An exceedingly scarce original Art Deco Egyptian-themed mixed media calendar illustration by L. Goddard titled Song of the Nile, used as a Great Depression era published calendar by The American Art Works Calendar Company, Coshocton Ohio in 1931. Conceived in a now iconic fantasy manner with two ornately costumed harem girl exotic maidens holding court and expressing their artistic inclinations at a colorful mountainside veranda. A 1933 published advertising calendar for Goodrich Tires of the work is included in the sale.
“L. Goddard” was the pseudonym for a pair of enterprising commercial artists: L.G. Woolfenden, a successful Detroit area commercial photographer, and Rudolphe/ Rudolph Ingerle a Vienna born fine art landscape artist who exhibited to great fanfare, at museums and galleries in Chicago in the early 20th century.
Their collaborative efforts resulted in some of the finest and most spectacular images of the Calendar genre. The pair was known for fantasy-laden, Depression-era escapist themes: exotic Indian Maidens, Gypsies, Harem Girls, Art Deco Egyptian Beauties and Grecian maidens conceived in vivid land of make believe dream-scapes.

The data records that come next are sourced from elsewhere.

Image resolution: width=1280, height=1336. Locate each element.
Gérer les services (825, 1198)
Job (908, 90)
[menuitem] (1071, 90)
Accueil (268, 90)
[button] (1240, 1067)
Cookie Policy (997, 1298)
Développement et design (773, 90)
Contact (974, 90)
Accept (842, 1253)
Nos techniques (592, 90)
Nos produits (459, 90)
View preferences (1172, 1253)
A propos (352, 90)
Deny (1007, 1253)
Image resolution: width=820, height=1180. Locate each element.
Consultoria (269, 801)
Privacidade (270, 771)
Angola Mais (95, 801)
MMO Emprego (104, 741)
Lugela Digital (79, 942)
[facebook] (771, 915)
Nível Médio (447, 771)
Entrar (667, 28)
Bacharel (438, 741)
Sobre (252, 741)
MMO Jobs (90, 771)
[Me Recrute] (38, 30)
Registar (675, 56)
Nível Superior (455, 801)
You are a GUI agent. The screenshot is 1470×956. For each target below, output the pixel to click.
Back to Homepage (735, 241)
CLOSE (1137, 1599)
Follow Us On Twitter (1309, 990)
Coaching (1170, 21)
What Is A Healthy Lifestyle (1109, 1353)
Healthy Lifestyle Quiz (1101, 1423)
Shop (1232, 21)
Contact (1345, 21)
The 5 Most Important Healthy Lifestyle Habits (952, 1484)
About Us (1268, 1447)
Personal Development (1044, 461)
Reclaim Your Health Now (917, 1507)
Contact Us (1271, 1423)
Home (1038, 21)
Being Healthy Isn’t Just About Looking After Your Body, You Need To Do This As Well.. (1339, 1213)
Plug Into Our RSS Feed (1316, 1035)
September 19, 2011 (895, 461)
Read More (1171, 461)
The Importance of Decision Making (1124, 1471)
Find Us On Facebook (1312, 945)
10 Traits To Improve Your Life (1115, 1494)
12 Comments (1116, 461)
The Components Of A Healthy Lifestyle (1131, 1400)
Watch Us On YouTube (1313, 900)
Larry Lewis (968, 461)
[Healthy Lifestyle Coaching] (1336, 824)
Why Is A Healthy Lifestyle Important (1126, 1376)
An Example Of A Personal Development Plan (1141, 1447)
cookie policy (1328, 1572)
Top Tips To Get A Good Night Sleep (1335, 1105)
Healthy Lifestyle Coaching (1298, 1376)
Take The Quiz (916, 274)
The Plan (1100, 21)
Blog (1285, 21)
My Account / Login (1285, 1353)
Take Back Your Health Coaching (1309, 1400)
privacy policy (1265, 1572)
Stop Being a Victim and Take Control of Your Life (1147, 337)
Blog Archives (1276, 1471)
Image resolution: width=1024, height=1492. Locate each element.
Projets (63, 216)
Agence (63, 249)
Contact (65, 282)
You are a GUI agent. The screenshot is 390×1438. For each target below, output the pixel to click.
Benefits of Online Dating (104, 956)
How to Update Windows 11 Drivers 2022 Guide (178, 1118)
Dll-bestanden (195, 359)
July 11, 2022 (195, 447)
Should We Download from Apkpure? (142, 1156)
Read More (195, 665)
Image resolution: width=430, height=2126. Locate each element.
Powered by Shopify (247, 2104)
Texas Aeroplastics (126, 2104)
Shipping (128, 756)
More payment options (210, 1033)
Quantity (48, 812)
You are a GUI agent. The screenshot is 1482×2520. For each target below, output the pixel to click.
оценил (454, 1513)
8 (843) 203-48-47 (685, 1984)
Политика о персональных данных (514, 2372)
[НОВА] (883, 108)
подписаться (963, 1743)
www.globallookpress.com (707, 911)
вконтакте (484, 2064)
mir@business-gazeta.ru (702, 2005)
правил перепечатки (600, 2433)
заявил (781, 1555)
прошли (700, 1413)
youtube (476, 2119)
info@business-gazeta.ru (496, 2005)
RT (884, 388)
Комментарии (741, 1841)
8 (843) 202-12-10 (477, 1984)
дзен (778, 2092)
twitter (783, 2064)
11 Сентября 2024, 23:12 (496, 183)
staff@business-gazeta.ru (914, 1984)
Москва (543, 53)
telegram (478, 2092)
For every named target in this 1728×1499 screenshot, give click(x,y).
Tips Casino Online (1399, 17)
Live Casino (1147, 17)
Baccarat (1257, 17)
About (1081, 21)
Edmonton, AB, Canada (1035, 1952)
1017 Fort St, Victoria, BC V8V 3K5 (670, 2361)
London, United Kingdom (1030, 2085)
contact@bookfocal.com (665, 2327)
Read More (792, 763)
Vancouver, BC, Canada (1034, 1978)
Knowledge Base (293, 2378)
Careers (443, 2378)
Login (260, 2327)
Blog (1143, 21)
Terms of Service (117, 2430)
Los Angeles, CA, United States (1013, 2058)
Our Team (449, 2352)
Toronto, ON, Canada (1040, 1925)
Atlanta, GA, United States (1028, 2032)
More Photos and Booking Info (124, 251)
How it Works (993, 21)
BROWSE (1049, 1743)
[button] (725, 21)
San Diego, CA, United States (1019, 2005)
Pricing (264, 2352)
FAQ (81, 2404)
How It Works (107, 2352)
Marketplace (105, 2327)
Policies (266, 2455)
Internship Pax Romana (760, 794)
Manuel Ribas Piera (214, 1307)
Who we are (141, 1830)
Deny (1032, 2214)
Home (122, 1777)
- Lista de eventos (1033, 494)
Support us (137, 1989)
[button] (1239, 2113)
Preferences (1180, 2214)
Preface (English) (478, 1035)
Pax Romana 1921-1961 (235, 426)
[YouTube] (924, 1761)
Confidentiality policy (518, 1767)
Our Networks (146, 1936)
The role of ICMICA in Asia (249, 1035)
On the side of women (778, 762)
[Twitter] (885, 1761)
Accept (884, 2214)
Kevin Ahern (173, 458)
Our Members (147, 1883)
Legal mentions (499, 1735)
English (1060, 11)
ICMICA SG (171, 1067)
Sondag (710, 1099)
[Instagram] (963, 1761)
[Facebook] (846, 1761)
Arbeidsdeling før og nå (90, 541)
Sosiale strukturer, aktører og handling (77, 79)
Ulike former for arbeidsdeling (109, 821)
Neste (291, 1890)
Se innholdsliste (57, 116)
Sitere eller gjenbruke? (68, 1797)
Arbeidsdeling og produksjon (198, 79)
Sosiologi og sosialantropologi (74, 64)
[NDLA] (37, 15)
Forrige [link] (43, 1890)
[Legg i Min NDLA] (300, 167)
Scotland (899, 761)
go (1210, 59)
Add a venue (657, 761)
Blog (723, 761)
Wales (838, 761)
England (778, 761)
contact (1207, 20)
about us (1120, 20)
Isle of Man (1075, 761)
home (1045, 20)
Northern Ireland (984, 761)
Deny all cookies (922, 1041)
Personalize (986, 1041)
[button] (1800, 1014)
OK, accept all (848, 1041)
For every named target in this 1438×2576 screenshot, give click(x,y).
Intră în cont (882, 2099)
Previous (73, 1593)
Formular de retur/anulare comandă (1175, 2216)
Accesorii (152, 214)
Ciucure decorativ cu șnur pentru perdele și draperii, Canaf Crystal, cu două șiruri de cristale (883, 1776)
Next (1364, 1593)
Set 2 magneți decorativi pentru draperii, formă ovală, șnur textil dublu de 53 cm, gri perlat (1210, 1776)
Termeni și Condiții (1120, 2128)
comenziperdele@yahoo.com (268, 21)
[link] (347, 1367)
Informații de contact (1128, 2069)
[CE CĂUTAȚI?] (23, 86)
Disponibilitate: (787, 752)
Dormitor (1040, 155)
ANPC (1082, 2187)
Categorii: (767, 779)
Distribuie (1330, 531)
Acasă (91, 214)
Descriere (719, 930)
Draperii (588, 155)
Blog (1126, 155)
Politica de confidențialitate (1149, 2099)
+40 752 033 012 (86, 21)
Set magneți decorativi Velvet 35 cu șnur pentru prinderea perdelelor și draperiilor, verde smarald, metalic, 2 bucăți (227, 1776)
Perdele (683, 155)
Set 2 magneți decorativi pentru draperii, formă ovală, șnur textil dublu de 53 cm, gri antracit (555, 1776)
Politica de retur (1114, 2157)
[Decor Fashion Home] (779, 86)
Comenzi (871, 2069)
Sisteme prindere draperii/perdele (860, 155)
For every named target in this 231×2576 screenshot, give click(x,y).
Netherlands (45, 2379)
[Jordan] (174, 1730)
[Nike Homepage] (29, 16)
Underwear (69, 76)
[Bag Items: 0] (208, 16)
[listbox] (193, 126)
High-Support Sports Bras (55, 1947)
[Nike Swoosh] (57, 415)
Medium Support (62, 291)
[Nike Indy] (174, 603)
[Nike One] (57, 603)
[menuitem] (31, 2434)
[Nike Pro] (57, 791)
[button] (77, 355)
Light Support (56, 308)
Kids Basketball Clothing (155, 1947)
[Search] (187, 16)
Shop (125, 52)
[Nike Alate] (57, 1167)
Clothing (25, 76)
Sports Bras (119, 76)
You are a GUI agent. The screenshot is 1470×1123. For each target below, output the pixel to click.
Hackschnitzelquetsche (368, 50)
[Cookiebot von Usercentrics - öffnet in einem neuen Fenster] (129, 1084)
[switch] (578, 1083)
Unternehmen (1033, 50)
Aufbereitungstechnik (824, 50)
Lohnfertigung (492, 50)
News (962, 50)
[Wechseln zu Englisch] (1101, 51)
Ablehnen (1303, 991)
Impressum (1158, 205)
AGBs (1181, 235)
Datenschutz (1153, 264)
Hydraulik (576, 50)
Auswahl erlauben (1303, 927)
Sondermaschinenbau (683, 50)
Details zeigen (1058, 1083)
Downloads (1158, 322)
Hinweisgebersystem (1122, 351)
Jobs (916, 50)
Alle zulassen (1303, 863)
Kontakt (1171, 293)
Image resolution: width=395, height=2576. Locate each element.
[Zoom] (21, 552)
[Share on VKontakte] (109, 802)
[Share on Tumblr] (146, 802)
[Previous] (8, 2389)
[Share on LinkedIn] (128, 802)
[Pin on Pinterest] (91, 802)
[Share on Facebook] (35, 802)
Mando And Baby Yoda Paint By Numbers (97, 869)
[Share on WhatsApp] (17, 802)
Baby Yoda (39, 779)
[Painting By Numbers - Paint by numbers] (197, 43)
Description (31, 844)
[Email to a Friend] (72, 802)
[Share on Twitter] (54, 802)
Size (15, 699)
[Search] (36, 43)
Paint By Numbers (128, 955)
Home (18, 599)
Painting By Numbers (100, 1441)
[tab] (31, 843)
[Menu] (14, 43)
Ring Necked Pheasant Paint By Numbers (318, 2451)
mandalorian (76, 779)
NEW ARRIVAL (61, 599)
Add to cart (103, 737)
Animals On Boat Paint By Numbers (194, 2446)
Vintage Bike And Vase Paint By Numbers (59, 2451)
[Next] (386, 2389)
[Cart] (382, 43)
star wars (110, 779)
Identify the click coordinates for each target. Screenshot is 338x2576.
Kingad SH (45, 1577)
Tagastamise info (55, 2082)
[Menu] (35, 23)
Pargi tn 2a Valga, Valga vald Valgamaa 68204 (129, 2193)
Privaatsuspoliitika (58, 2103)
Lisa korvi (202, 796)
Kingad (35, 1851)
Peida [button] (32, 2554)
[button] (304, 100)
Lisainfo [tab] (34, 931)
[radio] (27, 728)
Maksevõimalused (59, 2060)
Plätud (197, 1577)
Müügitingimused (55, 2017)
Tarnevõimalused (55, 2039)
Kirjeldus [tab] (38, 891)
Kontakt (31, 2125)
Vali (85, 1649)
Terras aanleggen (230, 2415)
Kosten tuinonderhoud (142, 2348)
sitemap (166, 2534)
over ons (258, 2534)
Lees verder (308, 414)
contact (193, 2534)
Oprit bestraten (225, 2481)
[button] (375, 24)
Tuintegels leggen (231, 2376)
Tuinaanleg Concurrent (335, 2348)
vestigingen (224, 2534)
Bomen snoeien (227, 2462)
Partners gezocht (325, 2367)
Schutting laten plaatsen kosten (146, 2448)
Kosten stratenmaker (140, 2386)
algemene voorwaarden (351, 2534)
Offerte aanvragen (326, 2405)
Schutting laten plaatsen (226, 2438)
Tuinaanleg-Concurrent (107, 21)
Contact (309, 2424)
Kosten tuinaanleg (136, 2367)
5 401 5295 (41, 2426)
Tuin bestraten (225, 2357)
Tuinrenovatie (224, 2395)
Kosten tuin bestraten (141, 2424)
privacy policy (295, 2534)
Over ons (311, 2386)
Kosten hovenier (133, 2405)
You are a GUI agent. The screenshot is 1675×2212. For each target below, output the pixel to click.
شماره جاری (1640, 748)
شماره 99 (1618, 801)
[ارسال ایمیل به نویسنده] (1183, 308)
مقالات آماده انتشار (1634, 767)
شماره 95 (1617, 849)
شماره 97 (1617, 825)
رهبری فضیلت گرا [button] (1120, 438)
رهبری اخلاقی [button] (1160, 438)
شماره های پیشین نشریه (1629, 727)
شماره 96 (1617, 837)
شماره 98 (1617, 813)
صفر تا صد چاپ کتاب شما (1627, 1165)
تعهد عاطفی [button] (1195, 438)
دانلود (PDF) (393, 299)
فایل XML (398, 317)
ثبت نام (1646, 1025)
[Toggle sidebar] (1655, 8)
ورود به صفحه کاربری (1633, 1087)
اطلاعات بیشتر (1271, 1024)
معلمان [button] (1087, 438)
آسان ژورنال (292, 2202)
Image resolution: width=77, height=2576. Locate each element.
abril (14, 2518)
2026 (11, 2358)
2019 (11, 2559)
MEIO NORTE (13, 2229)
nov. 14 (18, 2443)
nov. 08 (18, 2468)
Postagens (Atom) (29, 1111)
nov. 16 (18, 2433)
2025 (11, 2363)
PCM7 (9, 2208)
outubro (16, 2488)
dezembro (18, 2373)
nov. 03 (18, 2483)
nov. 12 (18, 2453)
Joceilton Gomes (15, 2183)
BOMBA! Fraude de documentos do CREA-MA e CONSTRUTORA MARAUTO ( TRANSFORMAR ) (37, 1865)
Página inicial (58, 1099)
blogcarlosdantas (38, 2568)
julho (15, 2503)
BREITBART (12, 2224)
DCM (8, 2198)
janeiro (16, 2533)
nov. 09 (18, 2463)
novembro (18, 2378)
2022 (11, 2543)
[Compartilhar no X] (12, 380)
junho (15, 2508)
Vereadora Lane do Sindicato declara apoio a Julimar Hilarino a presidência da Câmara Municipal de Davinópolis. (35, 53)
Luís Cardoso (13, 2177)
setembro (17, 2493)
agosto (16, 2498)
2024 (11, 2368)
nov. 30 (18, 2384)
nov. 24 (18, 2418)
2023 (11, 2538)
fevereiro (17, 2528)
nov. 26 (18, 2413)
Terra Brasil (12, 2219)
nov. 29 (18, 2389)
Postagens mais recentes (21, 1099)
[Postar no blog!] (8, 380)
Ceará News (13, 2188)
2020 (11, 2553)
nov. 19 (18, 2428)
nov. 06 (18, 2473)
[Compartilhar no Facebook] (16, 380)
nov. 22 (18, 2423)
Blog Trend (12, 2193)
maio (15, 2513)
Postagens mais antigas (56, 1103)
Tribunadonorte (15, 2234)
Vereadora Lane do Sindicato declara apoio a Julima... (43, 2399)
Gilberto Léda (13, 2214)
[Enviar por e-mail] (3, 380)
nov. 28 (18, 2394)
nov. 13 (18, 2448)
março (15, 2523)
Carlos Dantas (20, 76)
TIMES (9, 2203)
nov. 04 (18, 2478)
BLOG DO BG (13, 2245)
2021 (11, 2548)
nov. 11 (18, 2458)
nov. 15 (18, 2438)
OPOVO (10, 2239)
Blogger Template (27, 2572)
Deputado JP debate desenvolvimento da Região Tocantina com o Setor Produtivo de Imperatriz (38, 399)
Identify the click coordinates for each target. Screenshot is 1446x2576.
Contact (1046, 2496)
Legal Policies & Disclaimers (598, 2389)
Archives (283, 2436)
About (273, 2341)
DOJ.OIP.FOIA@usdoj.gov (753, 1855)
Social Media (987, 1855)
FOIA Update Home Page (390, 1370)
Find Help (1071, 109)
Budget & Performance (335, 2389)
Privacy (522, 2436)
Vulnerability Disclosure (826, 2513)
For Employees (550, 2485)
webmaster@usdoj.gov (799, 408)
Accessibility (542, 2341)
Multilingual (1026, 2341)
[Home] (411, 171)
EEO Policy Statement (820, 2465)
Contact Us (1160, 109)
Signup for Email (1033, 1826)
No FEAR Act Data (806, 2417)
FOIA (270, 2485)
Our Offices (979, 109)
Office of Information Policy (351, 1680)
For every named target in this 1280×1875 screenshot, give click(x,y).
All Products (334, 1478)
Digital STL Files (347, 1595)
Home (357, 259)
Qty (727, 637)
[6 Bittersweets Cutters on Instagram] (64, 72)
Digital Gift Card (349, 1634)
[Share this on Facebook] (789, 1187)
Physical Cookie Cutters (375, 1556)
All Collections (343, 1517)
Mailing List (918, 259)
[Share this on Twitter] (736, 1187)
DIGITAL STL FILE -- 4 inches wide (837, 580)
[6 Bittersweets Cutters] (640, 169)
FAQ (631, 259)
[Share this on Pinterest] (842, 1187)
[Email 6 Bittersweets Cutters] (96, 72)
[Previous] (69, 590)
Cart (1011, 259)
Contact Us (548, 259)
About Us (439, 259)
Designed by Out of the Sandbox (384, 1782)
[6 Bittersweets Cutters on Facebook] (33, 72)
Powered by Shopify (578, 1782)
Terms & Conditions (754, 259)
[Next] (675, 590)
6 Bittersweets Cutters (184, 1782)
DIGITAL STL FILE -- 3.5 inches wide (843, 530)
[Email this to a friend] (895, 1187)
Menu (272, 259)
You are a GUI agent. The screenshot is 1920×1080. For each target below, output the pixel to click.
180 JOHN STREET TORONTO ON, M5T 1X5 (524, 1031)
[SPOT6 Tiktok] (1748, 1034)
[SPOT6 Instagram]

The process of the creation of these works was ingenious:
Woolfenden would photograph models in studio settings and these photos would be sized, cut and applied to a canvas. Then Ingerle would create a scene around the figures using oil paints, adding colored details to the photographic element of the works to blend the mediums into a seamless and believable reproducable canvas. Here is a behind the scenes look at a couple of original studio photographs and their completed calendars as printed by Thomas D. Murphy.
Original works by this team are exceedingly scarce. The Thomas D. Murphy Calendar Company destroyed most of the paintings they based their prints off of to prevent images being stolen and then reused by rival calendar companies.